Darum sollte der Berater nicht Ihr Freund sein
Mischen Sie nicht private mit geschäftlichen Kontakten. Der Druck, ständig neue und für den Beruf nützliche Kontakte aufzutun, ist für Finanz- und Versicherungsberater sehr groß. Aber: Menschen aus dem privaten Umfeld kann man schlechter etwas abschlagen. Groß ist die Gefahr, einen Vertrag abzuschließen, den man später bereut.
Tipp: Sie verstehen sich gut mit dem Finanzberater? Entscheiden Sie sich, ob Sie eine berufliche oder private Verbindung eingehen wollen. Sie haben Finanzberater im Freundeskreis? Belassen Sie sie dort und machen Sie Ihre Geschäfte woanders.

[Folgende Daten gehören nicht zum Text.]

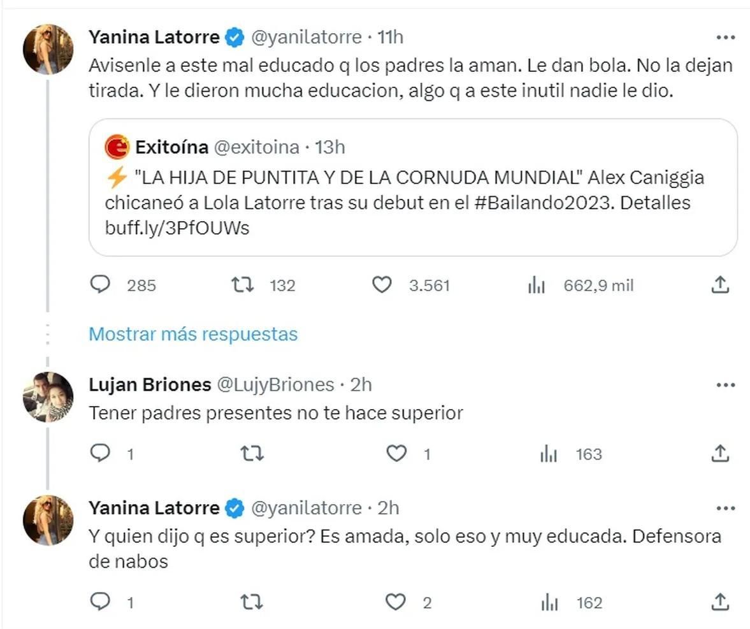Like the 'Defensora de nabos' reply

pyautogui.click(x=397, y=602)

Wie erkennt man gute Berater?
Sie wissen jetzt, wie Sie nicht auf die Tricks der unseriösen Berater hereinfallen. Aber was macht nun einen guten und vertrauenswürdigen Berater aus?
Seriöse Berater...
- wollen, dass ihre Kunden zufrieden sind,
- versuchen nie, ihnen etwas „anzudrehen“,
- wissen über ihre Produkte Bescheid und erklären Fachbegriffe, ohne dass man konkret nachfragen muss,
- geben umgekehrt zu, wenn sie etwas nicht wissen und bemühen sich darum, die fehlende Information schnellstmöglich nachzuliefern,
- erläutern Ihnen unaufgefordert alle Vor- und Nachteile einer Geldanlage oder Versicherung,
- richten ihre Produktempfehlung nach den Vorstellungen und wirtschaftlichen Möglichkeiten der Kunden,
- bietet möglichst Alternativen an,
- versucht nicht, Sie auf ein einzelnes Produkt festzulegen.
Es kann sich lohnen, vor dem Termin mit dem Berater ein bisschen zu lesen und das gewünschte Produkt durch den Vergleichsrechner laufen zu lassen. So haben Sie als Verbraucher einen Überblick und sitzen nicht ganz ohne Wissen im Termin.